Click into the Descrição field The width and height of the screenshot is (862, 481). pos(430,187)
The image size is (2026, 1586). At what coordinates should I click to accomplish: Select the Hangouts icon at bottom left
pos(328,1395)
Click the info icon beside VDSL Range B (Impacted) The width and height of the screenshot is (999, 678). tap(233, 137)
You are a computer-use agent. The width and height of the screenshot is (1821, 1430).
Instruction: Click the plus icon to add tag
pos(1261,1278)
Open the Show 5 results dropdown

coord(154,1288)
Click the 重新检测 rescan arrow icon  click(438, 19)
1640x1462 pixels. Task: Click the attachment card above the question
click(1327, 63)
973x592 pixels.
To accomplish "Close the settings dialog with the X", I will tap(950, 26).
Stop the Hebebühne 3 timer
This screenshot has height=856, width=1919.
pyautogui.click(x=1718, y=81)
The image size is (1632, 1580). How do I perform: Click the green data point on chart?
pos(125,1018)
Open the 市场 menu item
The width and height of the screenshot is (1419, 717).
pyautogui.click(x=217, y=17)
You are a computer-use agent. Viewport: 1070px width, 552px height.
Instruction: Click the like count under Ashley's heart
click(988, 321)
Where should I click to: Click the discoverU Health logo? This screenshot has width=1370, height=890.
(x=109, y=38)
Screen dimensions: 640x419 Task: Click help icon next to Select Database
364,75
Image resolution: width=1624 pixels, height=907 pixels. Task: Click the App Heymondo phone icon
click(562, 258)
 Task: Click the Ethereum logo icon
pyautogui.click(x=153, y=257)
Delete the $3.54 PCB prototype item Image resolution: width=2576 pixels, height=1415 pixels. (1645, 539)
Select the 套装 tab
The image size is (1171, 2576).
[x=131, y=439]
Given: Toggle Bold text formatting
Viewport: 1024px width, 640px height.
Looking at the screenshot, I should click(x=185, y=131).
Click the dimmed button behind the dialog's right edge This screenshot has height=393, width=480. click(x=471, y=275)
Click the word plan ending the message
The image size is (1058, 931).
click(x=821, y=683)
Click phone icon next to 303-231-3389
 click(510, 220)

□ □ □

▶ What to work on
Convert every line in the rows above into a JSON list of strings, with each line as one string and blank lines omitted.

▶ Exercise result
[
  "Click into the Descrição field The width and height of the screenshot is (862, 481). pos(430,187)",
  "The image size is (2026, 1586). At what coordinates should I click to accomplish: Select the Hangouts icon at bottom left",
  "pos(328,1395)",
  "Click the info icon beside VDSL Range B (Impacted) The width and height of the screenshot is (999, 678). tap(233, 137)",
  "You are a computer-use agent. The width and height of the screenshot is (1821, 1430).",
  "Instruction: Click the plus icon to add tag",
  "pos(1261,1278)",
  "Open the Show 5 results dropdown",
  "coord(154,1288)",
  "Click the 重新检测 rescan arrow icon  click(438, 19)",
  "1640x1462 pixels. Task: Click the attachment card above the question",
  "click(1327, 63)",
  "973x592 pixels.",
  "To accomplish \"Close the settings dialog with the X\", I will tap(950, 26).",
  "Stop the Hebebühne 3 timer",
  "This screenshot has height=856, width=1919.",
  "pyautogui.click(x=1718, y=81)",
  "The image size is (1632, 1580). How do I perform: Click the green data point on chart?",
  "pos(125,1018)",
  "Open the 市场 menu item",
  "The width and height of the screenshot is (1419, 717).",
  "pyautogui.click(x=217, y=17)",
  "You are a computer-use agent. Viewport: 1070px width, 552px height.",
  "Instruction: Click the like count under Ashley's heart",
  "click(988, 321)",
  "Where should I click to: Click the discoverU Health logo? This screenshot has width=1370, height=890.",
  "(x=109, y=38)",
  "Screen dimensions: 640x419 Task: Click help icon next to Select Database",
  "364,75",
  "Image resolution: width=1624 pixels, height=907 pixels. Task: Click the App Heymondo phone icon",
  "click(562, 258)",
  " Task: Click the Ethereum logo icon",
  "pyautogui.click(x=153, y=257)",
  "Delete the $3.54 PCB prototype item Image resolution: width=2576 pixels, height=1415 pixels. (1645, 539)",
  "Select the 套装 tab",
  "The image size is (1171, 2576).",
  "[x=131, y=439]",
  "Given: Toggle Bold text formatting",
  "Viewport: 1024px width, 640px height.",
  "Looking at the screenshot, I should click(x=185, y=131).",
  "Click the dimmed button behind the dialog's right edge This screenshot has height=393, width=480. click(x=471, y=275)",
  "Click the word plan ending the message",
  "The image size is (1058, 931).",
  "click(x=821, y=683)",
  "Click phone icon next to 303-231-3389",
  " click(510, 220)"
]